(Collected data entries):
____

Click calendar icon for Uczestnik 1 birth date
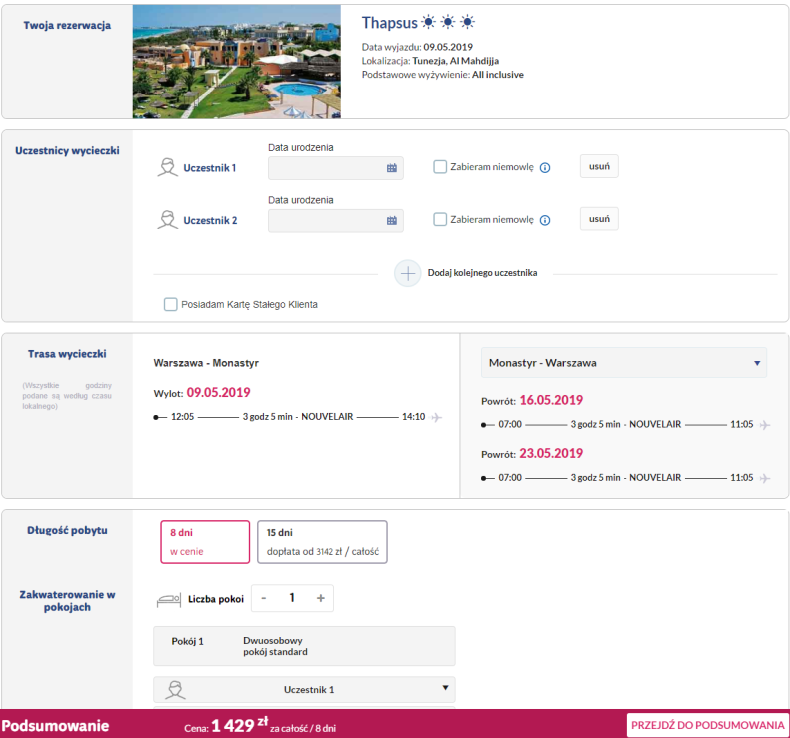790x738 pixels. pos(392,168)
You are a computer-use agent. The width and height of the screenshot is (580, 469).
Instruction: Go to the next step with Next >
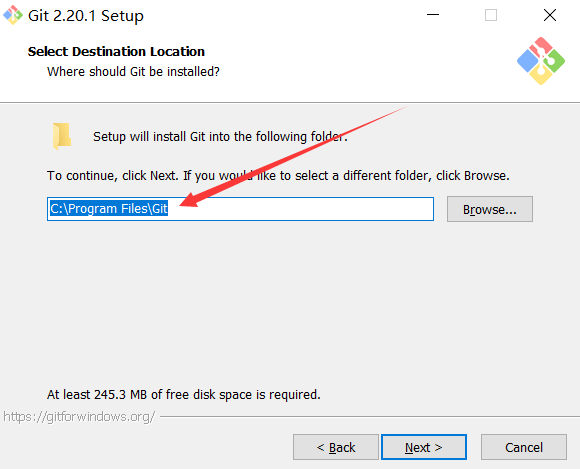click(x=424, y=447)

____

(PROMPT):
The pictures alone are to be left out when the data above is copied; all else must match exactly.

(YOUR SOLUTION):
Click calendar icon for Uczestnik 1 birth date
790x738 pixels. pos(392,168)
You are a computer-use agent. The width and height of the screenshot is (580, 469).
Instruction: Go to the next step with Next >
click(x=424, y=447)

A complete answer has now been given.